What you are asked to do → The answer is to be an exact copy of the lines below running from the line with "Screen dimensions: 750x1334" down to the line with "You are a computer-use agent. Viewport: 939px", both ends included, and nothing more.

Records supplied →
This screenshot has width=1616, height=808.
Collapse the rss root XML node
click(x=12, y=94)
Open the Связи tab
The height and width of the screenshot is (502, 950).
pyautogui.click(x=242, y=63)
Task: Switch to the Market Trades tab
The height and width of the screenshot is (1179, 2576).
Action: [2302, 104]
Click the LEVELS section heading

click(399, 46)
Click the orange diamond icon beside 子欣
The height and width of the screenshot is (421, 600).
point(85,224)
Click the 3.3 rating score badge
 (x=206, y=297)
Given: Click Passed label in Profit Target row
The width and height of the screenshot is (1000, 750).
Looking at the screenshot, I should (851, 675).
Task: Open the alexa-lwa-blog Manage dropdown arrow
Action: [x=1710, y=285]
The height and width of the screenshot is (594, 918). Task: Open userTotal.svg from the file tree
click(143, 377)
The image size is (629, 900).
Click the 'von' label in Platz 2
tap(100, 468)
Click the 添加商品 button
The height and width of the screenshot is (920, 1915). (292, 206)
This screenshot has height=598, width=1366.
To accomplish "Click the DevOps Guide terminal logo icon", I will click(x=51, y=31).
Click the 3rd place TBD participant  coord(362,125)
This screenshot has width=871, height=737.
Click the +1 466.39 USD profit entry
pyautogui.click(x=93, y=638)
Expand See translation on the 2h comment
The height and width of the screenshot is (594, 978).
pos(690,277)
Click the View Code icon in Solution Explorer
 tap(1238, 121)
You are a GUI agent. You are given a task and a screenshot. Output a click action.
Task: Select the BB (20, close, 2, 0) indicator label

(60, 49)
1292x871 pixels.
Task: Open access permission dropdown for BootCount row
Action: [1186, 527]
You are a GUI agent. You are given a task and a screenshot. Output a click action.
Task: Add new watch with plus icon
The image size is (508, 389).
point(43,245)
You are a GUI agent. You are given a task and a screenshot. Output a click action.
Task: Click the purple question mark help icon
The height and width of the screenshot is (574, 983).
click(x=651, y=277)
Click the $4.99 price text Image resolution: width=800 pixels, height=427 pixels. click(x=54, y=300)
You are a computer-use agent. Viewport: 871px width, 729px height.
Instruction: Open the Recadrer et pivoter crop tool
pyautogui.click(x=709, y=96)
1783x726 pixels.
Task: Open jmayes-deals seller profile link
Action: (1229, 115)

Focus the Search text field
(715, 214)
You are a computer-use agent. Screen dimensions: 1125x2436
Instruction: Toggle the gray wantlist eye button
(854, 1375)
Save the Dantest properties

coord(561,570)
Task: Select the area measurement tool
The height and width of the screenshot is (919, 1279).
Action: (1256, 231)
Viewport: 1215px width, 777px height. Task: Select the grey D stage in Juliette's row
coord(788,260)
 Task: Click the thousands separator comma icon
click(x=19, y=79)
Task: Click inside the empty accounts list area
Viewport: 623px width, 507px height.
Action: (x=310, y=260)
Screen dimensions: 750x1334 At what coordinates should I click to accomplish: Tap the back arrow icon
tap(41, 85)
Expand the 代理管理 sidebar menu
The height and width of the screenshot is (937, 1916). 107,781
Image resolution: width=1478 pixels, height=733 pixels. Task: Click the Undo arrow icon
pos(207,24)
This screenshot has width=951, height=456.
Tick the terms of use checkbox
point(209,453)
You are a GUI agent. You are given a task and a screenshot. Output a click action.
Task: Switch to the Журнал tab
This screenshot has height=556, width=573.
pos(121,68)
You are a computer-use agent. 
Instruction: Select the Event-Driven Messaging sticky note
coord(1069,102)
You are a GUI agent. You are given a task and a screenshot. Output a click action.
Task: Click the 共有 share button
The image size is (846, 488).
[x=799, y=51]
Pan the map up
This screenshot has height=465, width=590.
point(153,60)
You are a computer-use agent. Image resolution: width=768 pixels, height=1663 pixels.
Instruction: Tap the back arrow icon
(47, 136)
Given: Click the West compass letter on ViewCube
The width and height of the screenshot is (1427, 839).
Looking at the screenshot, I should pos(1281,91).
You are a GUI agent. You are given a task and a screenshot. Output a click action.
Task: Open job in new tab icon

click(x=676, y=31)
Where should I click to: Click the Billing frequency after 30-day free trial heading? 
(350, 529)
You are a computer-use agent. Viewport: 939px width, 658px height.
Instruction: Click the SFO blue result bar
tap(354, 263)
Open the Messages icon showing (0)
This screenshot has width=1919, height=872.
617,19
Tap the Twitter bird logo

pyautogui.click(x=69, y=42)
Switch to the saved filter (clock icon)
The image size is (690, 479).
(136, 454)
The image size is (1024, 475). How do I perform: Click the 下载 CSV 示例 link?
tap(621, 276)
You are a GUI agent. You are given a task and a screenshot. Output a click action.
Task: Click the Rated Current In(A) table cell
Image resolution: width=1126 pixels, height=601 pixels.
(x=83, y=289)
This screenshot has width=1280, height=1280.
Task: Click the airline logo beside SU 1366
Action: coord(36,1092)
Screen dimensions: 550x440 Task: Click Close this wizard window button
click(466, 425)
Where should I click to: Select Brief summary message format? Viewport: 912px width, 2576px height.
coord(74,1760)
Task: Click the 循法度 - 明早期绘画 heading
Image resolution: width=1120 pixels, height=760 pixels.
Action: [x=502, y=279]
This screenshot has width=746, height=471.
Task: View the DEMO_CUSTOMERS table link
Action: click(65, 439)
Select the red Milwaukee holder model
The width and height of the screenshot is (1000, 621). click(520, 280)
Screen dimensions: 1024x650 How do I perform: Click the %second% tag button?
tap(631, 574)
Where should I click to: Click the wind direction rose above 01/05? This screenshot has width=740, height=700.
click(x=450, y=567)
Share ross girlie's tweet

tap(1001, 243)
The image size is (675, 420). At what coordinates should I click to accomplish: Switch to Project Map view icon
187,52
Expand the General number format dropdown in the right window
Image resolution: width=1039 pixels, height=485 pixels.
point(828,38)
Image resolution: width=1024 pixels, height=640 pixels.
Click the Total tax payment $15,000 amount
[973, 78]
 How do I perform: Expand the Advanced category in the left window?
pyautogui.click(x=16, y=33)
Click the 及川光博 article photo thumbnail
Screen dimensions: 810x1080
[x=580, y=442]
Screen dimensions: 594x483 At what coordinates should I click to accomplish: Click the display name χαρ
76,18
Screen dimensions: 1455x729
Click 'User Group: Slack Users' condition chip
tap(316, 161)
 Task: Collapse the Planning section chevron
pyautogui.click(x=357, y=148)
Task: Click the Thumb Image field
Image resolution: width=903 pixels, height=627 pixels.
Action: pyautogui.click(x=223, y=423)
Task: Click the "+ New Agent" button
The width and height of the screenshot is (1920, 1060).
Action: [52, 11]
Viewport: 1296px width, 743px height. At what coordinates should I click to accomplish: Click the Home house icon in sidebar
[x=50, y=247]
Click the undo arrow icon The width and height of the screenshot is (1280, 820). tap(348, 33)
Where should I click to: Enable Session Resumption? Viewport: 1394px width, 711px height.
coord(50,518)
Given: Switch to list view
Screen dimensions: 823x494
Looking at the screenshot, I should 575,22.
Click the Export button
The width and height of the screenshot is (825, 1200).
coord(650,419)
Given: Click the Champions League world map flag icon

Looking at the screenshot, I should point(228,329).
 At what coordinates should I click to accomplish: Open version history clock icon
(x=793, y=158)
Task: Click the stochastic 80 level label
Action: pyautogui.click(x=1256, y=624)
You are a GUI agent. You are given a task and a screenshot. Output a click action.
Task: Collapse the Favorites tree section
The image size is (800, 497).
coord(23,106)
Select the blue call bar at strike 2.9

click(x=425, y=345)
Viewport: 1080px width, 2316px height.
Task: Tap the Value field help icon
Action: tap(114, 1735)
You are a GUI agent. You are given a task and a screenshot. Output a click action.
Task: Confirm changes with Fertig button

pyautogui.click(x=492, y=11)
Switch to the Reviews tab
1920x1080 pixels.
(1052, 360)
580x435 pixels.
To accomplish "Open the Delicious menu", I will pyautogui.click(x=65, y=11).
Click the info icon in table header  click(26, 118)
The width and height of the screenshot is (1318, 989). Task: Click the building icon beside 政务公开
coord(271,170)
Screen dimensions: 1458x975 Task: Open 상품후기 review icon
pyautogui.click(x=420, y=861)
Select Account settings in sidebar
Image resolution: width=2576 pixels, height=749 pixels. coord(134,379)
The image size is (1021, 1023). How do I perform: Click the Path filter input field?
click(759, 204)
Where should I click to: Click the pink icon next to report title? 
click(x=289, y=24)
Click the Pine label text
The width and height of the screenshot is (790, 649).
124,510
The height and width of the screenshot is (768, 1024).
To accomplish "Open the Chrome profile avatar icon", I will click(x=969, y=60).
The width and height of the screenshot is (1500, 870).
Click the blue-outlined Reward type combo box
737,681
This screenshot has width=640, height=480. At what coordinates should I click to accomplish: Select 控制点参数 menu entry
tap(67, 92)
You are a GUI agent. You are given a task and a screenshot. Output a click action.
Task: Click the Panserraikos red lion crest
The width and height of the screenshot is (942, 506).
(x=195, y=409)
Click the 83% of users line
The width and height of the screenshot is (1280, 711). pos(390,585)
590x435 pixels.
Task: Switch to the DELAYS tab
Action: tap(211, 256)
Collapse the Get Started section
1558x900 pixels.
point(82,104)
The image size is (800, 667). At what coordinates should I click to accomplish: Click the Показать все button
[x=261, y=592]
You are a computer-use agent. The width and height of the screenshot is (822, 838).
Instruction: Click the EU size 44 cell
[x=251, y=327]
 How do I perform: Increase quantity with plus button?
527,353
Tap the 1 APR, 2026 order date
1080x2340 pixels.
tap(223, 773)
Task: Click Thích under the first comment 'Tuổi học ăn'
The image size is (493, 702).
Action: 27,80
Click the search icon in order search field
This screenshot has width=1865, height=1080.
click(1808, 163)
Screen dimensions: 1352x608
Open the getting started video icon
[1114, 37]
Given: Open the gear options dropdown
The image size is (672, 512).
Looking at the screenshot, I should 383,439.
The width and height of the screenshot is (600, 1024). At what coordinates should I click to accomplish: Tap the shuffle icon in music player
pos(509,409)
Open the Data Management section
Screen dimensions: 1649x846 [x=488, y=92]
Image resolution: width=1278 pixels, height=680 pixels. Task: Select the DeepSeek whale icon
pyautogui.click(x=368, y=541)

Exercise solution →
Screen dimensions: 750x1334 At what coordinates should I click to accomplish: Tap the back arrow icon
tap(41, 85)
Expand the 代理管理 sidebar menu
The height and width of the screenshot is (937, 1916). 107,781
Image resolution: width=1478 pixels, height=733 pixels. Task: Click the Undo arrow icon
pos(207,24)
This screenshot has width=951, height=456.
Tick the terms of use checkbox
point(209,453)
You are a GUI agent. You are given a task and a screenshot. Output a click action.
Task: Switch to the Журнал tab
This screenshot has height=556, width=573.
pos(121,68)
You are a computer-use agent. 
Instruction: Select the Event-Driven Messaging sticky note
coord(1069,102)
You are a GUI agent. You are given a task and a screenshot. Output a click action.
Task: Click the 共有 share button
The image size is (846, 488).
[x=799, y=51]
Pan the map up
This screenshot has height=465, width=590.
point(153,60)
You are a computer-use agent. Image resolution: width=768 pixels, height=1663 pixels.
Instruction: Tap the back arrow icon
(47, 136)
Given: Click the West compass letter on ViewCube
The width and height of the screenshot is (1427, 839).
Looking at the screenshot, I should pos(1281,91).
You are a GUI agent. You are given a task and a screenshot. Output a click action.
Task: Open job in new tab icon

click(x=676, y=31)
Where should I click to: Click the Billing frequency after 30-day free trial heading? 
(350, 529)
You are a computer-use agent. Viewport: 939px width, 658px height.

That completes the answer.